Pagi
ini seakan mengoyak seluruh jiwaku untuk tidak melaju menuju siang. Iya,
mengoyak setengah dari jiwamu yang pernah kau titipkan padaku. Benar-benar
mengoyak seperti angin yang tak pernah aku tahu bagaimana cara berhembusnya.
Apakah kamu lalai untuk menghadangnya dengan rantingmu? Pagi ini jiwaku yang
terdiri atas setengah jiwaku dan setengah jiwamu yang akhirnya menjadi satu
padu dan membuat hidupku masih bertahan untuk alam ini seperti terkoyak habis.
Pagi seakan-akan tak ingin memberi hati budinya untukku.
Aku
berjalan ringkih mendekatimu daun, aku bertanya apakah pagar terali yang kita
buat bersama tidak kau simpan lagi? Apakah kamu lupa setiap pagi kamu harus
mengokohkan pagar terali kita? Aku masih ingat, bahkan kau kaitkan pagar terali
itu pada satu bagian klorofilmu, sehingga ketika siang datang, aku masih dapat
bertengger menjadi embun untukmu. Apakah sudah kau lepaskan?

**TUJUAN TUGAS**
Ketik ulang seluruh teks tentang pagi dan daun di atas tanpa mengubah satu huruf pun. Data di bawah ini tidak ada hubungannya dengan teks di atas.

**BAGIAN DATA**
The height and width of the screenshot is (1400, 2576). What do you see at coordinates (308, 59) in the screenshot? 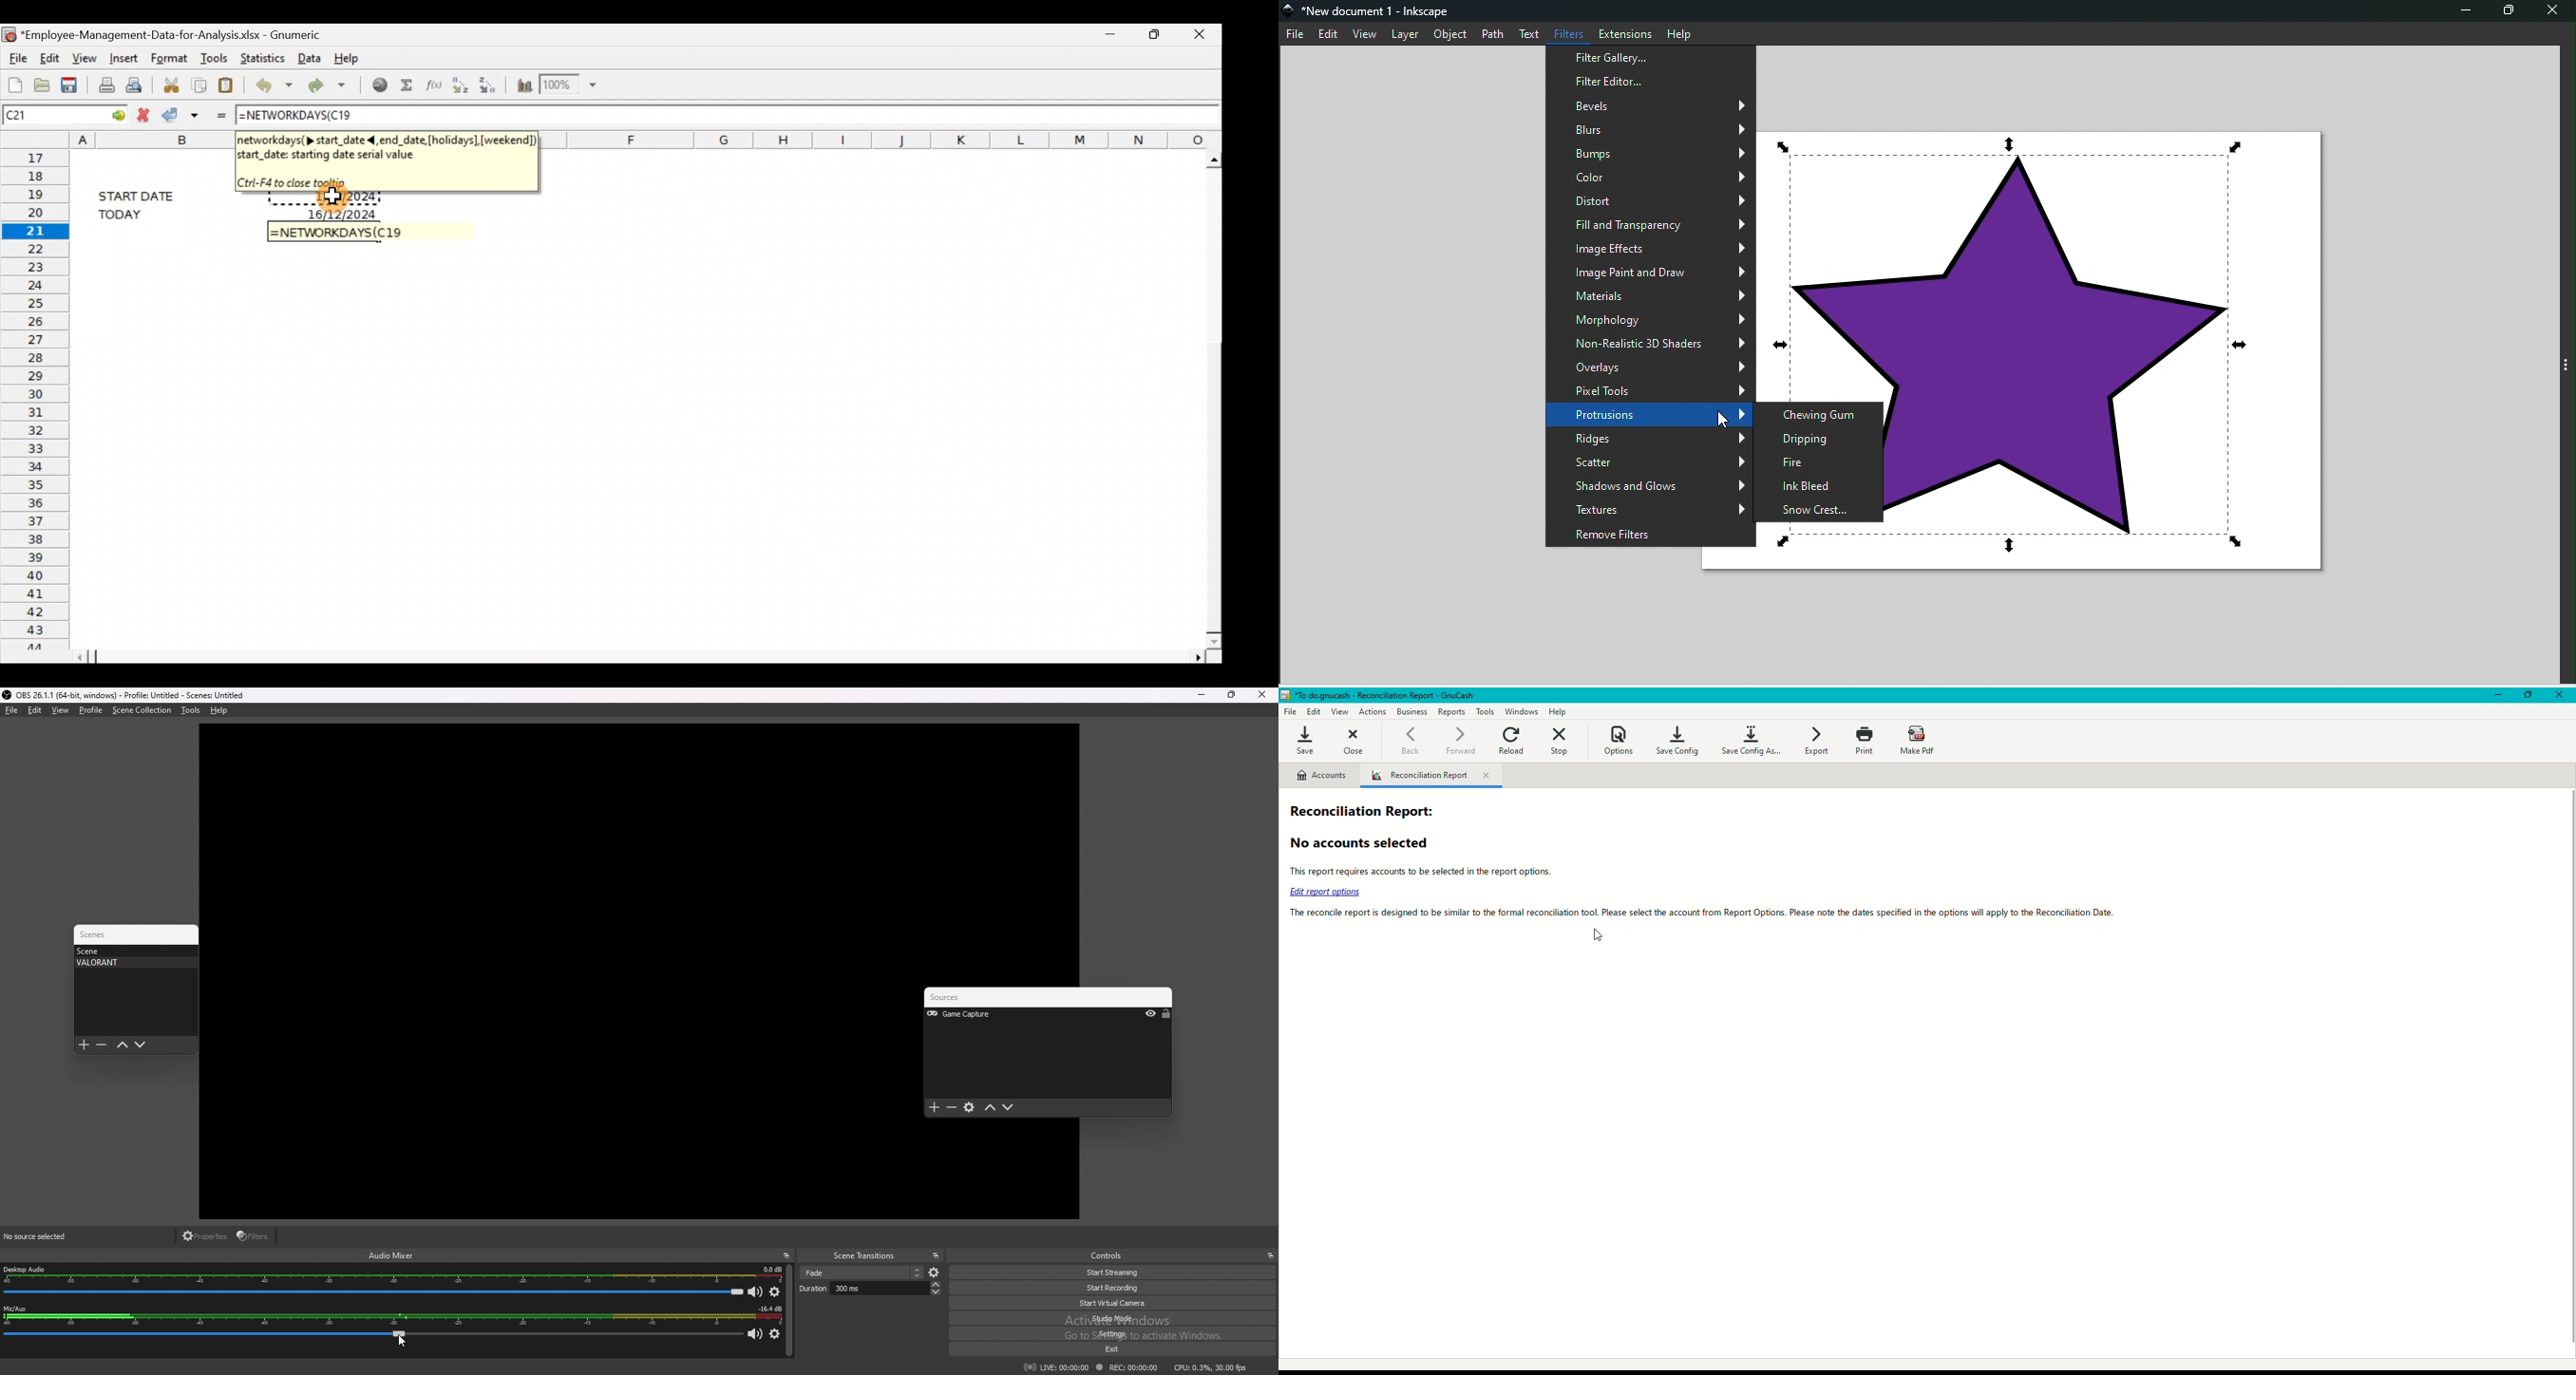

**JAWABAN**
Pagi
ini seakan mengoyak seluruh jiwaku untuk tidak melaju menuju siang. Iya,
mengoyak setengah dari jiwamu yang pernah kau titipkan padaku. Benar-benar
mengoyak seperti angin yang tak pernah aku tahu bagaimana cara berhembusnya.
Apakah kamu lalai untuk menghadangnya dengan rantingmu? Pagi ini jiwaku yang
terdiri atas setengah jiwaku dan setengah jiwamu yang akhirnya menjadi satu
padu dan membuat hidupku masih bertahan untuk alam ini seperti terkoyak habis.
Pagi seakan-akan tak ingin memberi hati budinya untukku.
Aku
berjalan ringkih mendekatimu daun, aku bertanya apakah pagar terali yang kita
buat bersama tidak kau simpan lagi? Apakah kamu lupa setiap pagi kamu harus
mengokohkan pagar terali kita? Aku masih ingat, bahkan kau kaitkan pagar terali
itu pada satu bagian klorofilmu, sehingga ketika siang datang, aku masih dapat
bertengger menjadi embun untukmu. Apakah sudah kau lepaskan?